== Seitentext ==
Wo ist er eigentlich, der Himmel? Für die Schilderung der Himmelfahrt Jesu in der Apostelgeschichte ist der die Erde überwölbende blaue Himmel Gottes Ort. Nach seiner Auferstehung sei Jesus 40 Tage auf der Erde geblieben und vor den Augen der Apostel dann auf einer Wolke zu seinem Vater gehoben worden (Apg 1,9f). Die himmlische Herrlichkeit, auf die er mit seiner Menschwerdung in Betlehem verzichtete, habe ihn wieder aufgenommen. Denn vom Himmel aus, so das antike Weltbild, regiert Gott die Erde und hier wie dort gehorchen ihm Engel wie einem irdischen König die Diener – offensichtlich auf mehreren Ebenen: Paulus schreibt, dass er „bis in den dritten Himmel“ entrückt worden sei (2. Kor 12,2). In diese Sphären wurde Christus erhoben.
Der sich nach oben erweiternde Himmel ist zugleich ein Ort der Sehnsucht. Der „Himmel“ wartet auf uns und wird so zum „Paradies“. Darum gehört die Himmelfahrt Jesu zum christlichen Glauben und fand zu Recht Eingang ins Credo. Himmel – das ist der größere Raum. Sich zum Himmel zu wenden, heißt auf Gottes Macht zu hoffen. „Wie im Himmel, so auf Erden“ soll Gottes Wille geschehen, der mehr vermag als unsere beschränkten irdischen Möglichkeiten ahnen lassen. Der Himmel ist das Gegenbild zur irdischen Begrenztheit.

== Quellenmaterial ==
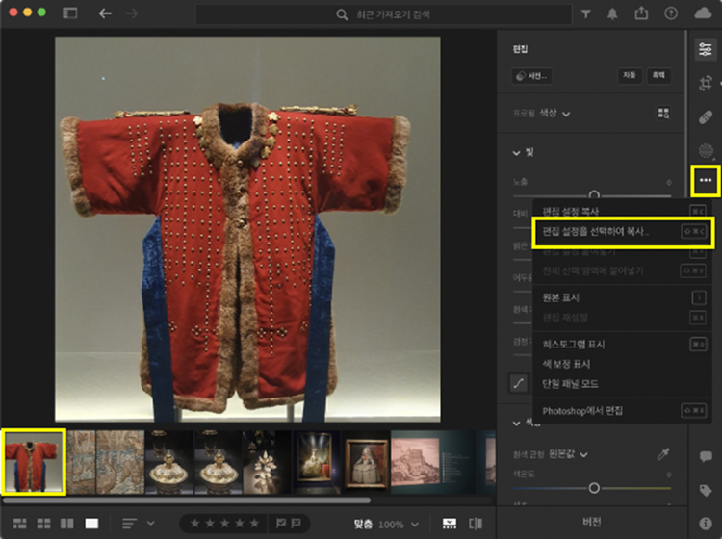Open the Edit sliders panel icon
Image resolution: width=722 pixels, height=539 pixels.
[x=706, y=50]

== Aufgabe 1 ==
Bis in welchen Himmel wurde Paulus nach eigener Aussage laut Seitentext entrückt?
== Aufgabe 2 ==
Schreiben Sie aus dem Seitentext den Abschnitt von „Wo ist er eigentlich, der“ bis „wurde Christus erhoben.“ wortgetreu ab.

== Ihre Antwort 1 ==
Bis in den dritten Himmel.

== Ihre Antwort 2 ==
Wo ist er eigentlich, der Himmel? Für die Schilderung der Himmelfahrt Jesu in der Apostelgeschichte ist der die Erde überwölbende blaue Himmel Gottes Ort. Nach seiner Auferstehung sei Jesus 40 Tage auf der Erde geblieben und vor den Augen der Apostel dann auf einer Wolke zu seinem Vater gehoben worden (Apg 1,9f). Die himmlische Herrlichkeit, auf die er mit seiner Menschwerdung in Betlehem verzichtete, habe ihn wieder aufgenommen. Denn vom Himmel aus, so das antike Weltbild, regiert Gott die Erde und hier wie dort gehorchen ihm Engel wie einem irdischen König die Diener – offensichtlich auf mehreren Ebenen: Paulus schreibt, dass er „bis in den dritten Himmel“ entrückt worden sei (2. Kor 12,2). In diese Sphären wurde Christus erhoben.